Tobramycin

Aminoglycosides, many of which are derived directly from Streptomyces spp., are concentration-dependent bactericidal antibiotics with a broad spectrum of activity against Gram-positive and Gram-negative organisms. Inhaled tobramycin is notable for its use in treating chronic Pseudomonas aeruginosa infections in cystic fibrosis patients, as P. aeruginosa is notoriously inherently resistant to many antibiotics. However, tobramycin can also be administered intravenously and topically to treat a variety of infections caused by susceptible bacteria.
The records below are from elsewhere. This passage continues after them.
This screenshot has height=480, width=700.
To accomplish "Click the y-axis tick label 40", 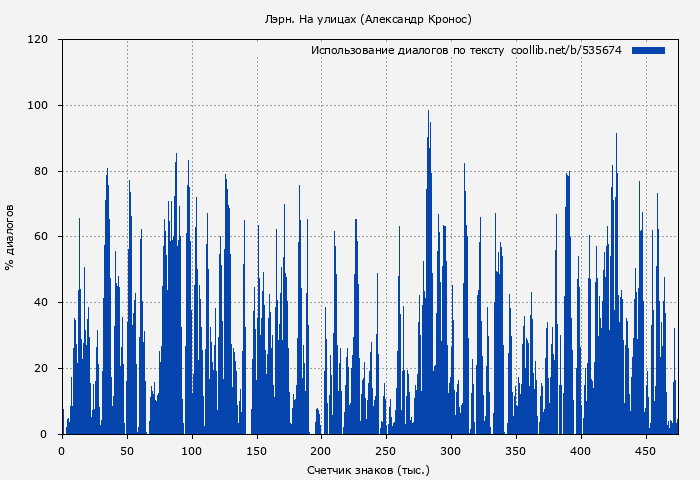I will tap(41, 303).
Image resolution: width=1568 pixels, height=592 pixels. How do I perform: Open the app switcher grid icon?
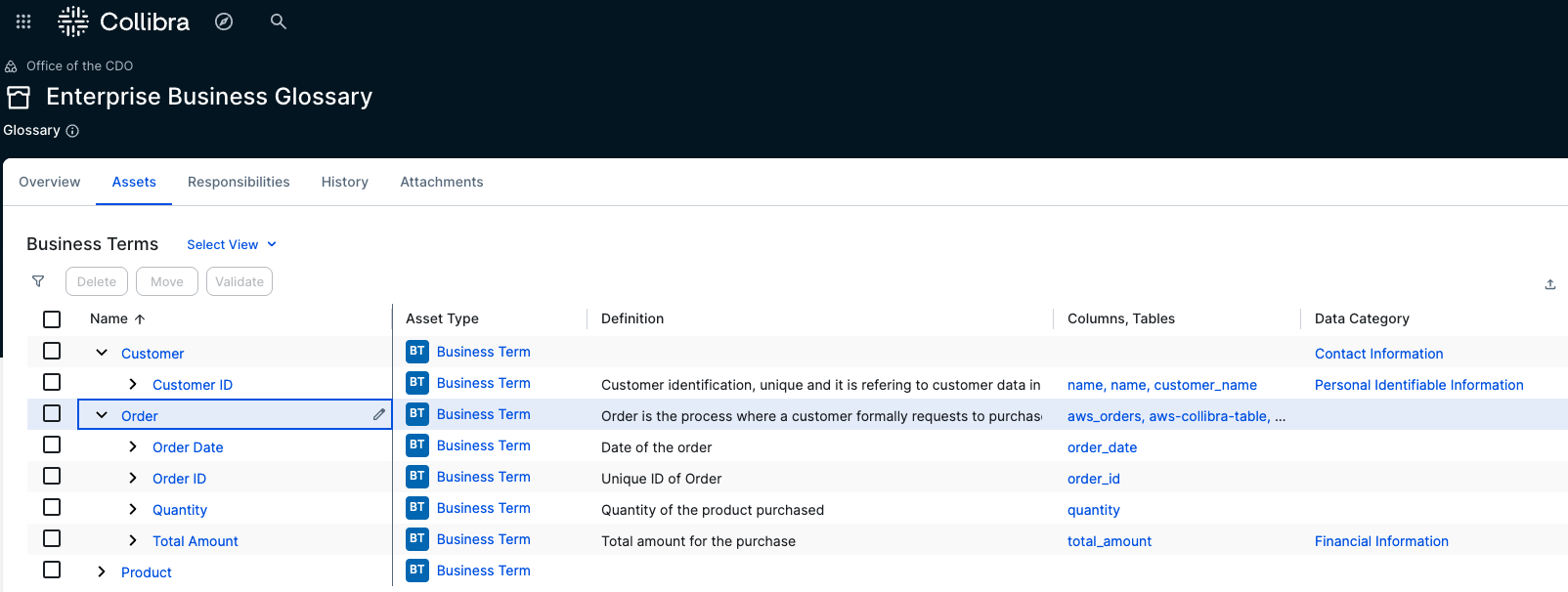[23, 21]
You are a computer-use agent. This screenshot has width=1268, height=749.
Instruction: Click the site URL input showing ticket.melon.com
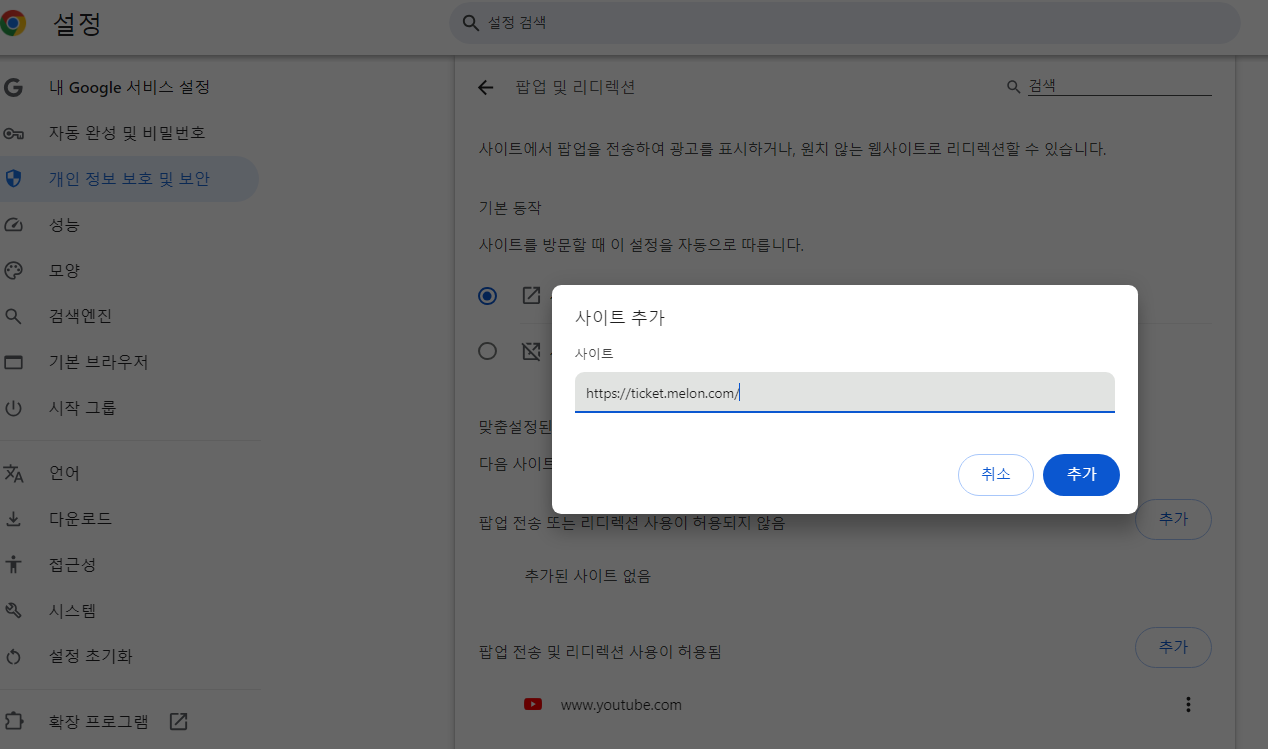pyautogui.click(x=845, y=392)
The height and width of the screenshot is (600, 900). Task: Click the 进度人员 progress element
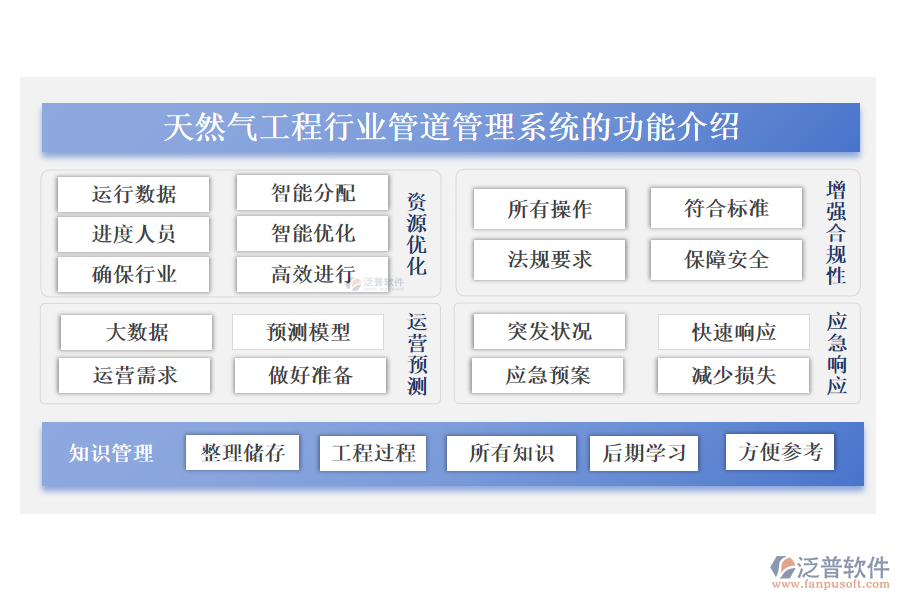coord(133,233)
Its use is limited in some cases by characteristic toxicities such as nephrotoxicity and ototoxicity, yet it remains a valuable option in the face of growing resistance to front-line antibiotics such as β-lactams and cephalosporins.

Tobramycin was approved by the FDA in 1975 and is currently available in a variety of forms for administration by inhalation, injection, and external application to the eye (ophthalmic).

Inhaled tobramycin is indicated for the management of cystic fibrosis patients with Pseudomonas aeruginosa, but is not recommended in patients under six years of age, those with forced expiratory volume in 1 second (FEV) <25 or >80% predicted, or in those with Burkholderia cepacia.

Tobramycin applied topically to the eyes is indicated for the treatment of external eye (and adjoining structure) infections by susceptible bacteria.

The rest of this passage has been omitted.